Among the trends I observed this year:

* Lifting the veil on information. The winners built ways to track changes on government Web sites, fact-check assertions in presidential debates and mash data sets. "Transparency is the new objectivity," Miller said.

* Making up-to-the minute data accessible and easy to visualize and use. See (and soon search and annotate) documents on the New York Times' "Document Reader." Learn what single words surface in constituents' minds on Election Day through the Times' "Word Train." See the Twitter feeds that give insight to how ordinary people are experiencing the Great Recession in "Living with Less."

* Helping citizens track what their elected officials are up to. With the Times' "Represent" feature, you can track New York state and congressional officials by such things as their floor appearances and their Twitter comments.

* Engaging in collaboration and open sourcing instead of competition. The source codes for winners like ProPublica's ChangeTracker and the Document Reader are intended to be available to all. "Could we put together a recipe so any reporter could do this?" asked ChangeTracker developer Scott Klein.

What do you get when you start mashing the data collected for Patchwork Nation's 12 voter typologies with such things as the location of Whole Foods stores? More nuanced understanding of how people outside the orbit of Washington, D.C., are reacting to and processing changes in the country, says site founder Dante Chinni. "People in these communities understand there is a fundamental change going on."

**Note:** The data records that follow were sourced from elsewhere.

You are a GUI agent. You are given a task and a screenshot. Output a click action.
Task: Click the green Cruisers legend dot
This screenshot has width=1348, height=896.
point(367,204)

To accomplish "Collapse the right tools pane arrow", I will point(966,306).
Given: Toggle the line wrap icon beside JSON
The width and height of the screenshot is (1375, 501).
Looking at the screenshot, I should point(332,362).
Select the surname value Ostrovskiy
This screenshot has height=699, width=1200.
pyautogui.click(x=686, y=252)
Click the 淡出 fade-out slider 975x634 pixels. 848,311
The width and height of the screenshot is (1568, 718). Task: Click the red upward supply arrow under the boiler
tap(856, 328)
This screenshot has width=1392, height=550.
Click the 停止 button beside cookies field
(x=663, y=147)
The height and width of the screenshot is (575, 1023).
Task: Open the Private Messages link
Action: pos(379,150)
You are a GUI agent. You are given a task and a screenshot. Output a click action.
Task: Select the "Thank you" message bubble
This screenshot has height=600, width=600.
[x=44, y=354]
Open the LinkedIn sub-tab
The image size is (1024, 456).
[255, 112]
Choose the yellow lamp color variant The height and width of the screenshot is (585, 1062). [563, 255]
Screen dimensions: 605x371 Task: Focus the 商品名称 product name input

Many of the winners have future aspirations for their projects. Andrei Scheinkman envisions a way to let his "Represent" project track not just office holders but also candidates vying for office.

Another aspiration is to lobby for government agencies and elected officials to make their data available online in ways that foster automated access.

Many of these creative technologists realize that they are not just building tools for citizens. Things like the Times' "Debate Analysis Tool" "was quite useful for our own reporters in house," said its creator Andrew DeVigal.

Even participatory blogs like Vaughn Hagerty's MyReporter.com, which collects and answers questions from readers of the Star News in Wilmington, N.C., give journalists a "real-time window in our community and what [people] are interested in."